旭化成ホームズと渋谷区 ヘーベルハウスの被害推定技術を活用 災害後の支援迅速化へ 共同研究の協定締結
住宅新報 2026年1月27日 号 12面
住家被害認定調査は、災害による被害の程度を証明するり災証明書の交付に必要な調査。り災証明書は、各種被災者生活再建支援を受けるために必要なことから、被災者の迅速な生活再建には早期交付が重要だが、被害棟数が膨大で調査実施までに時間を要する事例もある。
同区は、被害認定調査の迅速化、高度化が大きな課題となっており、「旭化成ホームズの持つ先進的な被害推定技術は課題解決に大きく寄与する」と判断。同社も「ヘーベルハウスのお客様だけでなく、地域の住民の方々にも私たちの持っているノウハウを提供することで社会貢献につなげていきたい」と考え、今回の協定締結に至った。
ロングライフイージスは、全国のヘーベルハウスを対象に、地震発生時に地震動と建物データを掛け合わせて即時に被害を判定。震度等の自動連絡や被害状況の確認、情報提供なども実施する。

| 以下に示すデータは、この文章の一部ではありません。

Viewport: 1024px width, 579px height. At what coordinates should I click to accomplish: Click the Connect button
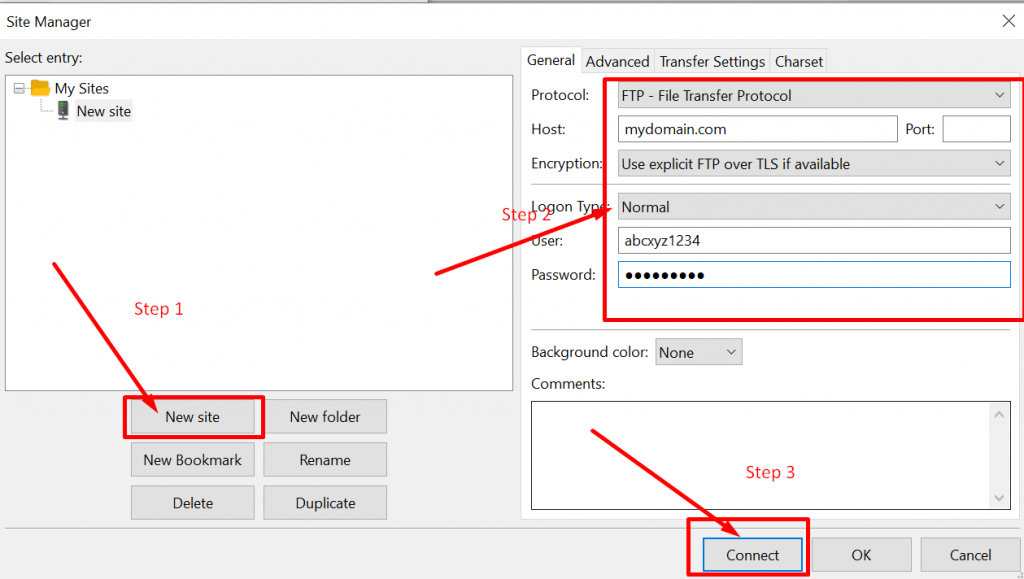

今回の協定により、こうしたデータを渋谷区の行政業務に活用。両者は、同システムのデータを使って住家被害認定調査実施の優先付けをする手法や、住民支援に関する情報提供、データを介して行政・民間・住民が連携する「共創型コミュニティ」の構築などを検討していく。同社の鶴川和豊副社長は「災害時の建物の被害の調査に関する問題解決を一緒に検討していく。それにより、調査等の効率化、精度向上をさせることで円滑に災害支援を行えることを目指していきたい」と思いを語った。
協定の期間は4月から1年間。3月までは準備期間としてミーティングなどを行う。